Sweden conducts spy flights over Russia amidst heightened tensions
August 13, 2015 by Ian Allen 2 Comments
This year, however, the stakes are different, since relations between Stockholm and Moscow have deteriorated dramatically. The Scandinavian country has issued numerous formal complaints against what it says were illegal infiltrations of its airspace by Russian military jets since 2014. Carl Bildt, Sweden’s Minister of Foreign Affairs, said earlier this year that some of these alleged airspace infiltrations represented “the most serious aerial incursions by the Russians in almost 10 years”. In October of last year, Swedish authorities shut down airspace over Stockholm while searching for a misery foreign vessel seen off the coast of the Swedish capital, said to be a Russian spy submarine.

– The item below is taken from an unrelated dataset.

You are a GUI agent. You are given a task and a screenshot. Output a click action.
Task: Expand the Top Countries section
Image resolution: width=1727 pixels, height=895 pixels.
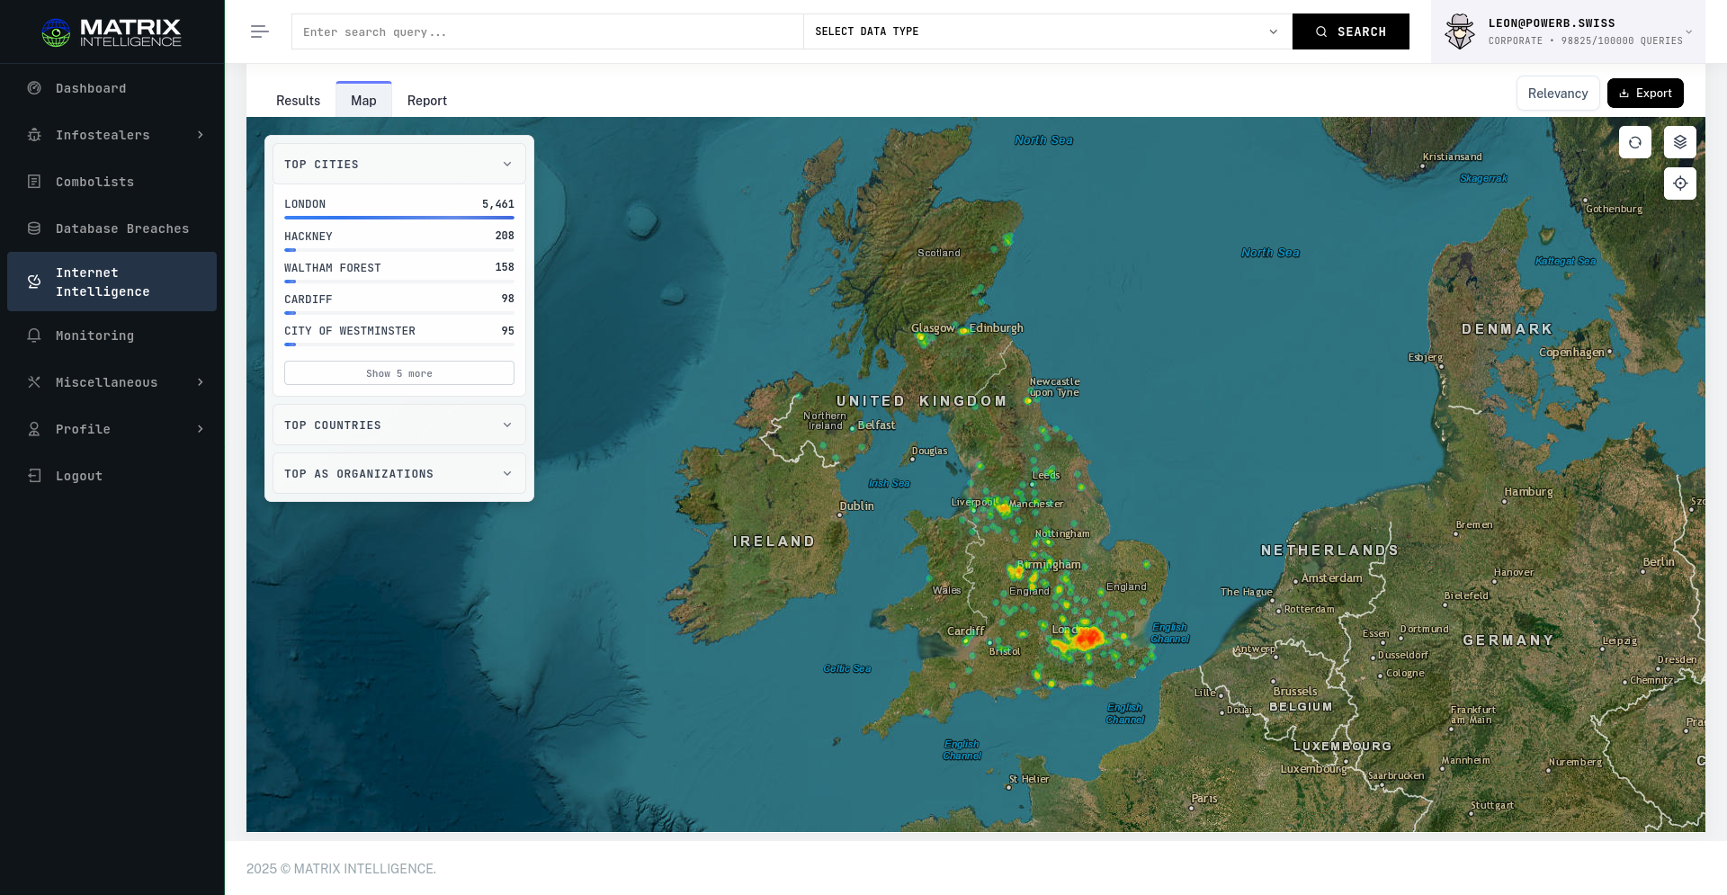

The mystery vessel was never detected, but some Swedish media sites claimed that its mission had been to either “pick up or drop off a Russian spy” without alerting Swedish authorities. In March of this year, the Swedish Security Service, known as SAPO, said that Russia was Sweden’s greatest short-term threat, adding that nearly a third of all Russian diplomats stationed in Sweden were in fact intelligence officers.
Swedish media quoted Swedish Armed Forces Colonel Carol Paraniak, who said that Russia was and would always remain an intelligence target for Sweden. This is especially true today, as the “security and political situation […] has changed a lot compared to last year. Tensions have increased dramatically”, said Paraniak.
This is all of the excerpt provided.